Homework Chapter 7

Section 3

Q1

Sampling distribution of the sampel mean:

\(\bar x = 10\) \(SE = \sqrt{\sigma^2/n} = 3/6 = 1/2\)

Q3

\(\bar x = 120\) \(SE = \sqrt{\sigma^2/n} = 1/\sqrt 8 = .353\)

Q15

\(\bar x = 52\) \(SE = \sqrt{\sigma^2/n} = 21/7= 3\)

Q18

\[ \begin{aligned} P(\bar x > 55) & \\ =& P(z > \frac{55 - 52}{3}) \\ =& P(z > 1) = 15.9\% \end{aligned} \]

Q22

\(n = 25\) \(SE = \sqrt{\sigma^2/n} = 16/5= 3.2\)

\[ \begin{aligned} P(\bar x < 69.7) & \\ =& P(z < \frac{69.7 - 74}{3.2}) \\ =& P(z < -1.344) = 8.9\% \end{aligned} \]

Q32

\(\mu = 98.6\), \(\sigma = .8\), \(n = 130\) \(SE = \sqrt{\sigma^2/n} = .8/\sqrt{130}= 0.07016464\)

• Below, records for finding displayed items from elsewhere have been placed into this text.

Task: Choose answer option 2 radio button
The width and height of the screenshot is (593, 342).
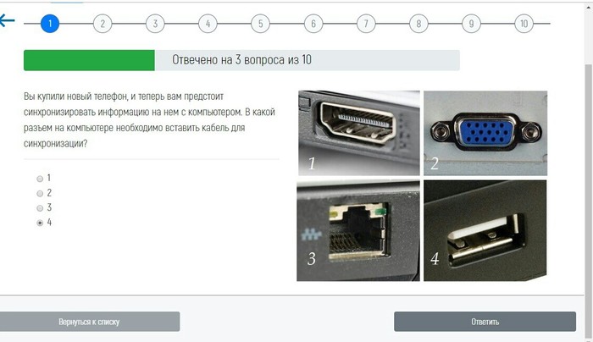Action: tap(40, 194)
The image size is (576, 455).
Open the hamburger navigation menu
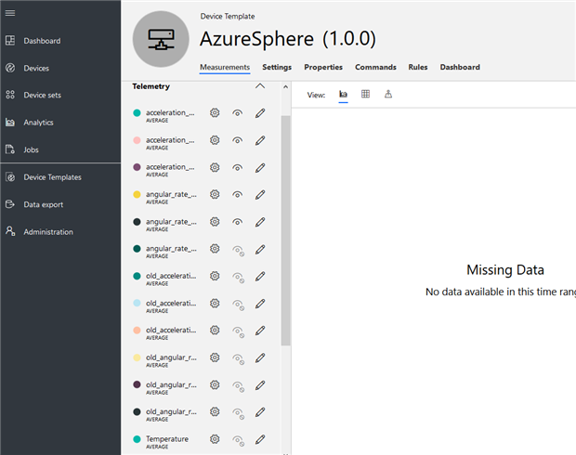pos(10,12)
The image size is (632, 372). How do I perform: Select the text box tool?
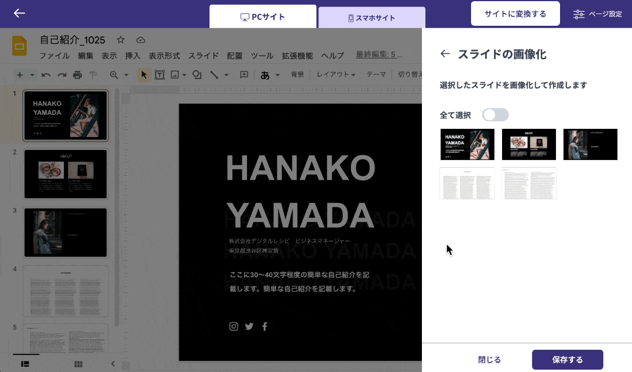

\[ \begin{aligned} P(\bar x < 98.25) & \\ =& P(z < \frac{98.25 - 98.6}{.0702}) \\ =& P(z < -4.985755) \approx 0\% \end{aligned} \]

2. It’s surprising that this values is so unlikely because seeing this temperature in a single person is not unliklely. However, when you average 130 people together it’s very unlikely!